» **Exercise brief**
Across the listing below, count the lines containing "computer". Give nothing but the number.

» **Data supplied**
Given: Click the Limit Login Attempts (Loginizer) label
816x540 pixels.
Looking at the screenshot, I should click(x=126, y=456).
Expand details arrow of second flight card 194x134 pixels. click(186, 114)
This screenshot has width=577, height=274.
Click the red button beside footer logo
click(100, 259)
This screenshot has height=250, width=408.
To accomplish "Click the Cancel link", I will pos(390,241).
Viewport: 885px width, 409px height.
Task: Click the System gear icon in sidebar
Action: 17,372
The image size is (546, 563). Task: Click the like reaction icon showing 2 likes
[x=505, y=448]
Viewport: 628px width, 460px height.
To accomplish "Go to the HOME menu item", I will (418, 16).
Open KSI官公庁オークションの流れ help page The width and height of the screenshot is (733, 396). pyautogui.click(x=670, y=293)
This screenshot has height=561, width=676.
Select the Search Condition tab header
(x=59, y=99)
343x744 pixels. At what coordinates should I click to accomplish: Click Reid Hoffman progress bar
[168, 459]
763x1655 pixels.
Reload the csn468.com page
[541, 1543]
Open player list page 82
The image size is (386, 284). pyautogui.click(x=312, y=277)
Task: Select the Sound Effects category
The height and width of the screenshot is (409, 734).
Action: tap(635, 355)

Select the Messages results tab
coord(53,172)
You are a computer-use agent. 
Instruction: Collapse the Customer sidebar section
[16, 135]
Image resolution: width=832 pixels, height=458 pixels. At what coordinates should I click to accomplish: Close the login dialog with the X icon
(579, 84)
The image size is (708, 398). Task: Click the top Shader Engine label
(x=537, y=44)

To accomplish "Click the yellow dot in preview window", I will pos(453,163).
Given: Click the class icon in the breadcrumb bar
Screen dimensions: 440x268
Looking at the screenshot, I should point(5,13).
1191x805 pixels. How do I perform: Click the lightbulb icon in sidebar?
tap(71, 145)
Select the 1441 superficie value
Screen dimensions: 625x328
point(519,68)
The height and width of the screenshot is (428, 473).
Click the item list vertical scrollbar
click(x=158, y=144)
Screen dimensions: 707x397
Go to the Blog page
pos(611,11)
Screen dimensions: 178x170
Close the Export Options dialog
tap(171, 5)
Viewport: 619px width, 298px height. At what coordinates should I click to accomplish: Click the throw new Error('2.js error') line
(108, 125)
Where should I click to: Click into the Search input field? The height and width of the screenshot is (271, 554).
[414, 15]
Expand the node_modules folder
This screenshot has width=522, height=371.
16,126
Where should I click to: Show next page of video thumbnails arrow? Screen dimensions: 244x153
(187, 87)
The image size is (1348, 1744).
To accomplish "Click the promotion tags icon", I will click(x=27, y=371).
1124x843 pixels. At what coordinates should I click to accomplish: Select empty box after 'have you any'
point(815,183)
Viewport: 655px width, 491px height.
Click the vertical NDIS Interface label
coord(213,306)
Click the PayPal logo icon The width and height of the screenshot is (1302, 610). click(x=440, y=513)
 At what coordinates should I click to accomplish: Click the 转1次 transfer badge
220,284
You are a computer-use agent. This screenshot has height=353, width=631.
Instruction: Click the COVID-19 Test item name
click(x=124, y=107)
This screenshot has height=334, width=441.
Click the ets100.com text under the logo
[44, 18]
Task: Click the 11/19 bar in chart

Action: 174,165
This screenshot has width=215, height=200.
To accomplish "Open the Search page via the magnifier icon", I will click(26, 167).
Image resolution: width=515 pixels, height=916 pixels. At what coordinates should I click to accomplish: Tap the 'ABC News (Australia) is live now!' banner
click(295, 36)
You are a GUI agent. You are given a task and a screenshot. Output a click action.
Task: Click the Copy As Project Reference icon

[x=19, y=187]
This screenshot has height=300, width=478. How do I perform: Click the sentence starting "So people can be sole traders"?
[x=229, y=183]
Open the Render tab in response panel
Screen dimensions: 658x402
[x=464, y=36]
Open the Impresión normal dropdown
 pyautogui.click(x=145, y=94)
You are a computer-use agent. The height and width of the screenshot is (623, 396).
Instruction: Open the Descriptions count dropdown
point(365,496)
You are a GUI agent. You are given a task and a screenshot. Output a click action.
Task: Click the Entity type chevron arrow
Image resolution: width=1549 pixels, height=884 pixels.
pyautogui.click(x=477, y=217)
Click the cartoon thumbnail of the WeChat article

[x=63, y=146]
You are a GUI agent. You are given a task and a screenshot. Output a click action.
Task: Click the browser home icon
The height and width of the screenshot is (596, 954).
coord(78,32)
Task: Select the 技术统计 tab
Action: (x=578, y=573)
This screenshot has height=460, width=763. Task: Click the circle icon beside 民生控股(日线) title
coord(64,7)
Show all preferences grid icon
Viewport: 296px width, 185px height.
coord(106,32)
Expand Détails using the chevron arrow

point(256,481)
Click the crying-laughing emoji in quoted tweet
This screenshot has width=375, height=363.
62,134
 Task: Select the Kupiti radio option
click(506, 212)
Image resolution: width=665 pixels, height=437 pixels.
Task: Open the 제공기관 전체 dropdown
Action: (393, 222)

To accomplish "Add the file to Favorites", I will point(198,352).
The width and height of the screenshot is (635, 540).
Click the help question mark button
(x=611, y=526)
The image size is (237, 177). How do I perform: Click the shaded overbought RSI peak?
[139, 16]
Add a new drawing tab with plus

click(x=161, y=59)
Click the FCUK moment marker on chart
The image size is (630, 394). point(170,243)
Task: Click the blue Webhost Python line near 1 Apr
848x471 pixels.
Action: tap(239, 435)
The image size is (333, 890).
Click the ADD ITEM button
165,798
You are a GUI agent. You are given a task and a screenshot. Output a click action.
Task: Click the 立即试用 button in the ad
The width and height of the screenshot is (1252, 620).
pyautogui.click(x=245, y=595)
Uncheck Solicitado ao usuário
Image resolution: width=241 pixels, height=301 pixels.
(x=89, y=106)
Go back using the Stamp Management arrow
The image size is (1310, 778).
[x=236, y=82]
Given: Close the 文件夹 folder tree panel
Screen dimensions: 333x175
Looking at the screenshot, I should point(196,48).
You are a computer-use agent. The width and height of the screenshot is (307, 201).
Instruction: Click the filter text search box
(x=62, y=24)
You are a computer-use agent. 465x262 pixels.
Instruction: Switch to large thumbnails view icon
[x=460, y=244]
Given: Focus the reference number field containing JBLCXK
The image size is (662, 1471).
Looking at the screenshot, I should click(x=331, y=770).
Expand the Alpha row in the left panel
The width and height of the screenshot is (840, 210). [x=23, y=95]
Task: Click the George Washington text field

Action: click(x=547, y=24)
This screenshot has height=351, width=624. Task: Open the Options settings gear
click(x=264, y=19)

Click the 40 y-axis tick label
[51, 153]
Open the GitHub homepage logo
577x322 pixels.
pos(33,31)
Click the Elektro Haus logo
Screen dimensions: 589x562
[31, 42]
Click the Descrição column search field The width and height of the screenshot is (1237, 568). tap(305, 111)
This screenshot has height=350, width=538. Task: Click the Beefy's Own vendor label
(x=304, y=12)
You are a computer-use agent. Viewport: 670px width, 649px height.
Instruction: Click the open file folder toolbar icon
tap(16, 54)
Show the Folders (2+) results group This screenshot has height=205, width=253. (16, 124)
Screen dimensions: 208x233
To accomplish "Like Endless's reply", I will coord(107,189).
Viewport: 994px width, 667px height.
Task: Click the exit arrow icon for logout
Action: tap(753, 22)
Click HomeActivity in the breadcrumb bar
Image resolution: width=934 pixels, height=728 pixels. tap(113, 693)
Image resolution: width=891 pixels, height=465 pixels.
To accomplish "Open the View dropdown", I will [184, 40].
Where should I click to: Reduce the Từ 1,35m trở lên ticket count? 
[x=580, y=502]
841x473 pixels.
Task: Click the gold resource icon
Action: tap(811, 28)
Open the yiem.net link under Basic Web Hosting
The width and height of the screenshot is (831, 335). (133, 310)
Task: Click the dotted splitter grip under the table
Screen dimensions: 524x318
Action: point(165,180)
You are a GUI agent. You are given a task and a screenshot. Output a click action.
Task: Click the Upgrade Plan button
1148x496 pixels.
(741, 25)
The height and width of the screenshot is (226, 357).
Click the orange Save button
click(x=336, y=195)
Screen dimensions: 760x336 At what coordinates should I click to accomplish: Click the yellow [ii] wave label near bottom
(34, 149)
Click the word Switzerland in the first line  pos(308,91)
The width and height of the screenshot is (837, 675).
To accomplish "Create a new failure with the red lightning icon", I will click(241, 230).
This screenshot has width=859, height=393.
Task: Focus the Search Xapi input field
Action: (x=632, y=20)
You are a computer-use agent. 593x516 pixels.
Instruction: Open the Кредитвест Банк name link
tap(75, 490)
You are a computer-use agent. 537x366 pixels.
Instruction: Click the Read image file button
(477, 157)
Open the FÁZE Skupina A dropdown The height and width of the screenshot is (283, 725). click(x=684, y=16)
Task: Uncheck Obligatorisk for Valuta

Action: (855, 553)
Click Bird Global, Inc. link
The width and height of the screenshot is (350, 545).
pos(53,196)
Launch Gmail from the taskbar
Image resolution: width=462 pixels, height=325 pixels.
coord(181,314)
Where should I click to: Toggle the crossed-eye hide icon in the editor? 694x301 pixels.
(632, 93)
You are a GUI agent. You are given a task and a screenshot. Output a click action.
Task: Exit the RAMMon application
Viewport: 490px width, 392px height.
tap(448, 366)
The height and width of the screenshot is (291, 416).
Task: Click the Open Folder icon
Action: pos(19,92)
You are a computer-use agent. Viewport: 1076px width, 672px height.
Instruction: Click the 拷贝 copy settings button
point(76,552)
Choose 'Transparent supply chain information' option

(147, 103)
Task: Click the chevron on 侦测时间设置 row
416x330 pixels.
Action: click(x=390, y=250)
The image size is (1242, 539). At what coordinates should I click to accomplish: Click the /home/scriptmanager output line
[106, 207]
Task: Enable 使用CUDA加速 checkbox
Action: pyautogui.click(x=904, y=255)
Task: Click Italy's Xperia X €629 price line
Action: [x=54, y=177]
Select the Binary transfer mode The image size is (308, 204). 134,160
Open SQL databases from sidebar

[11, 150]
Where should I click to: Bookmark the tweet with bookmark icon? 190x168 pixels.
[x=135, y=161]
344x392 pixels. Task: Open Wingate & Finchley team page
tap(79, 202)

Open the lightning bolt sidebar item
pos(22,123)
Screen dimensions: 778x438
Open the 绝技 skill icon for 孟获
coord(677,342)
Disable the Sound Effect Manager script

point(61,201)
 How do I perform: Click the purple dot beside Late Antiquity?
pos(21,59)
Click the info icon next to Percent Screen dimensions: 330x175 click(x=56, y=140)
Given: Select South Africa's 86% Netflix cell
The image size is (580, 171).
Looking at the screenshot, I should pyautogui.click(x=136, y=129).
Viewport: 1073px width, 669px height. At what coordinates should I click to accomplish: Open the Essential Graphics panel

» **Answer to this task**
9